■ Task to carry out:
Copy the listing below line by line, keeping every character, space, and number unchanged.
* Start *
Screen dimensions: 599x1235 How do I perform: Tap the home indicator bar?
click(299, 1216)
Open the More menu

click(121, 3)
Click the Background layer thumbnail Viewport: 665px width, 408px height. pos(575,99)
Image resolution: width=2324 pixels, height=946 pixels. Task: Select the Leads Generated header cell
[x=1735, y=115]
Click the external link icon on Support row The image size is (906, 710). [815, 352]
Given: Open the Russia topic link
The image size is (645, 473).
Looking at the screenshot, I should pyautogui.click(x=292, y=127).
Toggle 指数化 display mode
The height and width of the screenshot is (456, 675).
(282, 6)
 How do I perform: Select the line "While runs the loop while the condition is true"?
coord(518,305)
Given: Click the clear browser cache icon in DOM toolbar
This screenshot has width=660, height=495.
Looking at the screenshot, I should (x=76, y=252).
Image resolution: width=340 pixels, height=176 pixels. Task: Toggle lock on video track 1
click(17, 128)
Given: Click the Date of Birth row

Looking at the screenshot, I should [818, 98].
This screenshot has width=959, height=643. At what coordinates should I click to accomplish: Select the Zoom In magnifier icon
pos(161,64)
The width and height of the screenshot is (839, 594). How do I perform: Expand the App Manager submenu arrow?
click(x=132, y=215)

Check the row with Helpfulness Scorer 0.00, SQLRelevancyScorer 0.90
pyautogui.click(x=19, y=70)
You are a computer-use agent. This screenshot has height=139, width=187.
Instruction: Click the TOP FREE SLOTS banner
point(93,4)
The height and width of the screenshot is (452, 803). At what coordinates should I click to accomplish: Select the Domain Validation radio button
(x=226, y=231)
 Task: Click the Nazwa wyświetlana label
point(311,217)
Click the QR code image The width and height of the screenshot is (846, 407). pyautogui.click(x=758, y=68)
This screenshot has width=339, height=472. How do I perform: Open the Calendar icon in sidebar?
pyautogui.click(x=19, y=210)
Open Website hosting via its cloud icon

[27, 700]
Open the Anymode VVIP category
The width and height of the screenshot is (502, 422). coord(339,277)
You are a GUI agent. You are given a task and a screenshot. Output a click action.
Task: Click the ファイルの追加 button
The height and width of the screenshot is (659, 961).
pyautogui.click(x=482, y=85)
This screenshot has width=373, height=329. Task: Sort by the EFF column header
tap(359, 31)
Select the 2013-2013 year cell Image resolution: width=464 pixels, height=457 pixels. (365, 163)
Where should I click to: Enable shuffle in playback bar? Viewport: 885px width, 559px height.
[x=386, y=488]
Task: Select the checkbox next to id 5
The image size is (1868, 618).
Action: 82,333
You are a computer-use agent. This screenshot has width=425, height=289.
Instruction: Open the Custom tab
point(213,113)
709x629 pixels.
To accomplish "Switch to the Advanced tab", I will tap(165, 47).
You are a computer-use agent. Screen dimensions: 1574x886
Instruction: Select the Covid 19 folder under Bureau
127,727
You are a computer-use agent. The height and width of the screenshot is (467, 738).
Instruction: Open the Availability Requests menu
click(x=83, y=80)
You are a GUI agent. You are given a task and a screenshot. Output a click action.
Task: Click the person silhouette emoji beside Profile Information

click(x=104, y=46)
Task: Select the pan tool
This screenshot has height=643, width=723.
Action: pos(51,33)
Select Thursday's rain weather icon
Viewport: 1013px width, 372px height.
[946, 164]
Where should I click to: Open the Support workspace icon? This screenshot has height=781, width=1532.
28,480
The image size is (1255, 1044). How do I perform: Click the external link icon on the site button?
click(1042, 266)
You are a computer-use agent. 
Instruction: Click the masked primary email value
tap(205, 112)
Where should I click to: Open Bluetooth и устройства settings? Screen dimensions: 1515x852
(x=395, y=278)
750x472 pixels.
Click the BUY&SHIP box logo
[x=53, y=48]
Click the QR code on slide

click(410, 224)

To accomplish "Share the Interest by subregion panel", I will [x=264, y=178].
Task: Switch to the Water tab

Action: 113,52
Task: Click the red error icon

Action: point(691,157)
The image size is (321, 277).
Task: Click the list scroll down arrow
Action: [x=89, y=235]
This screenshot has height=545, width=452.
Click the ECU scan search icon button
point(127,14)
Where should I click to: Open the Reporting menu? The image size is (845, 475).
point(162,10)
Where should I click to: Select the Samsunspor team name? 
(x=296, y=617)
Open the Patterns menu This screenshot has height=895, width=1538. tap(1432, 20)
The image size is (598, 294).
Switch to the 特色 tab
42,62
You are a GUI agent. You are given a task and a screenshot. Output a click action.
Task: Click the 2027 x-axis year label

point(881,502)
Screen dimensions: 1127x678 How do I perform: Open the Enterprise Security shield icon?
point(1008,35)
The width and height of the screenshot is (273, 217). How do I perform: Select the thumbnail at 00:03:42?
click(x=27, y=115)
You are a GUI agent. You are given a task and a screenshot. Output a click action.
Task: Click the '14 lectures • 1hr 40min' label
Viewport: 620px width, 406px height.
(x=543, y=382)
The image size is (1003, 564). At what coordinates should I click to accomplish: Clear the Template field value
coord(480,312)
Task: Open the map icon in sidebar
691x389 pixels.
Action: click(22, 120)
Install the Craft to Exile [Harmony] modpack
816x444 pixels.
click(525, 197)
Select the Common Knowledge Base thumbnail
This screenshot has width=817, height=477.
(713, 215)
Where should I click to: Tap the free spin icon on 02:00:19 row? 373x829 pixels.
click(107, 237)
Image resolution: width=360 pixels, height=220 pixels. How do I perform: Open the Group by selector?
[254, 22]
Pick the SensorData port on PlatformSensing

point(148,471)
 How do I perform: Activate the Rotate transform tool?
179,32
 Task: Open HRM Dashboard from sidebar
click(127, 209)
* End *
■ Written answer:
Screen dimensions: 599x1235 How do I perform: Tap the home indicator bar?
click(299, 1216)
Open the More menu

click(121, 3)
Click the Background layer thumbnail Viewport: 665px width, 408px height. pos(575,99)
Image resolution: width=2324 pixels, height=946 pixels. Task: Select the Leads Generated header cell
[x=1735, y=115]
Click the external link icon on Support row The image size is (906, 710). [815, 352]
Given: Open the Russia topic link
The image size is (645, 473).
Looking at the screenshot, I should pyautogui.click(x=292, y=127).
Toggle 指数化 display mode
The height and width of the screenshot is (456, 675).
(282, 6)
 How do I perform: Select the line "While runs the loop while the condition is true"?
coord(518,305)
Given: Click the clear browser cache icon in DOM toolbar
This screenshot has width=660, height=495.
Looking at the screenshot, I should (x=76, y=252).
Image resolution: width=340 pixels, height=176 pixels. Task: Toggle lock on video track 1
click(17, 128)
Given: Click the Date of Birth row

Looking at the screenshot, I should [818, 98].
This screenshot has width=959, height=643. At what coordinates should I click to accomplish: Select the Zoom In magnifier icon
pos(161,64)
The width and height of the screenshot is (839, 594). How do I perform: Expand the App Manager submenu arrow?
click(x=132, y=215)

Check the row with Helpfulness Scorer 0.00, SQLRelevancyScorer 0.90
pyautogui.click(x=19, y=70)
You are a computer-use agent. This screenshot has height=139, width=187.
Instruction: Click the TOP FREE SLOTS banner
point(93,4)
The height and width of the screenshot is (452, 803). At what coordinates should I click to accomplish: Select the Domain Validation radio button
(x=226, y=231)
 Task: Click the Nazwa wyświetlana label
point(311,217)
Click the QR code image The width and height of the screenshot is (846, 407). pyautogui.click(x=758, y=68)
This screenshot has width=339, height=472. How do I perform: Open the Calendar icon in sidebar?
pyautogui.click(x=19, y=210)
Open Website hosting via its cloud icon

[27, 700]
Open the Anymode VVIP category
The width and height of the screenshot is (502, 422). coord(339,277)
You are a GUI agent. You are given a task and a screenshot. Output a click action.
Task: Click the ファイルの追加 button
The height and width of the screenshot is (659, 961).
pyautogui.click(x=482, y=85)
This screenshot has width=373, height=329. Task: Sort by the EFF column header
tap(359, 31)
Select the 2013-2013 year cell Image resolution: width=464 pixels, height=457 pixels. (365, 163)
Where should I click to: Enable shuffle in playback bar? Viewport: 885px width, 559px height.
[x=386, y=488]
Task: Select the checkbox next to id 5
The image size is (1868, 618).
Action: 82,333
You are a computer-use agent. This screenshot has width=425, height=289.
Instruction: Open the Custom tab
point(213,113)
709x629 pixels.
To accomplish "Switch to the Advanced tab", I will tap(165, 47).
You are a computer-use agent. Screen dimensions: 1574x886
Instruction: Select the Covid 19 folder under Bureau
127,727
You are a computer-use agent. The height and width of the screenshot is (467, 738).
Instruction: Open the Availability Requests menu
click(x=83, y=80)
You are a GUI agent. You are given a task and a screenshot. Output a click action.
Task: Click the person silhouette emoji beside Profile Information

click(x=104, y=46)
Task: Select the pan tool
This screenshot has height=643, width=723.
Action: pos(51,33)
Select Thursday's rain weather icon
Viewport: 1013px width, 372px height.
[946, 164]
Where should I click to: Open the Support workspace icon? This screenshot has height=781, width=1532.
28,480
The image size is (1255, 1044). How do I perform: Click the external link icon on the site button?
click(1042, 266)
You are a computer-use agent. 
Instruction: Click the masked primary email value
tap(205, 112)
Where should I click to: Open Bluetooth и устройства settings? Screen dimensions: 1515x852
(x=395, y=278)
750x472 pixels.
Click the BUY&SHIP box logo
[x=53, y=48]
Click the QR code on slide

click(410, 224)

To accomplish "Share the Interest by subregion panel", I will [x=264, y=178].
Task: Switch to the Water tab

Action: 113,52
Task: Click the red error icon

Action: point(691,157)
The image size is (321, 277).
Task: Click the list scroll down arrow
Action: [x=89, y=235]
This screenshot has height=545, width=452.
Click the ECU scan search icon button
point(127,14)
Where should I click to: Open the Reporting menu? The image size is (845, 475).
point(162,10)
Where should I click to: Select the Samsunspor team name? 
(x=296, y=617)
Open the Patterns menu This screenshot has height=895, width=1538. tap(1432, 20)
The image size is (598, 294).
Switch to the 特色 tab
42,62
You are a GUI agent. You are given a task and a screenshot. Output a click action.
Task: Click the 2027 x-axis year label

point(881,502)
Screen dimensions: 1127x678 How do I perform: Open the Enterprise Security shield icon?
point(1008,35)
The width and height of the screenshot is (273, 217). How do I perform: Select the thumbnail at 00:03:42?
click(x=27, y=115)
You are a GUI agent. You are given a task and a screenshot. Output a click action.
Task: Click the '14 lectures • 1hr 40min' label
Viewport: 620px width, 406px height.
(x=543, y=382)
The image size is (1003, 564). At what coordinates should I click to accomplish: Clear the Template field value
coord(480,312)
Task: Open the map icon in sidebar
691x389 pixels.
Action: click(22, 120)
Install the Craft to Exile [Harmony] modpack
816x444 pixels.
click(525, 197)
Select the Common Knowledge Base thumbnail
This screenshot has width=817, height=477.
(713, 215)
Where should I click to: Tap the free spin icon on 02:00:19 row? 373x829 pixels.
click(107, 237)
Image resolution: width=360 pixels, height=220 pixels. How do I perform: Open the Group by selector?
[254, 22]
Pick the SensorData port on PlatformSensing

point(148,471)
 How do I perform: Activate the Rotate transform tool?
179,32
 Task: Open HRM Dashboard from sidebar
click(127, 209)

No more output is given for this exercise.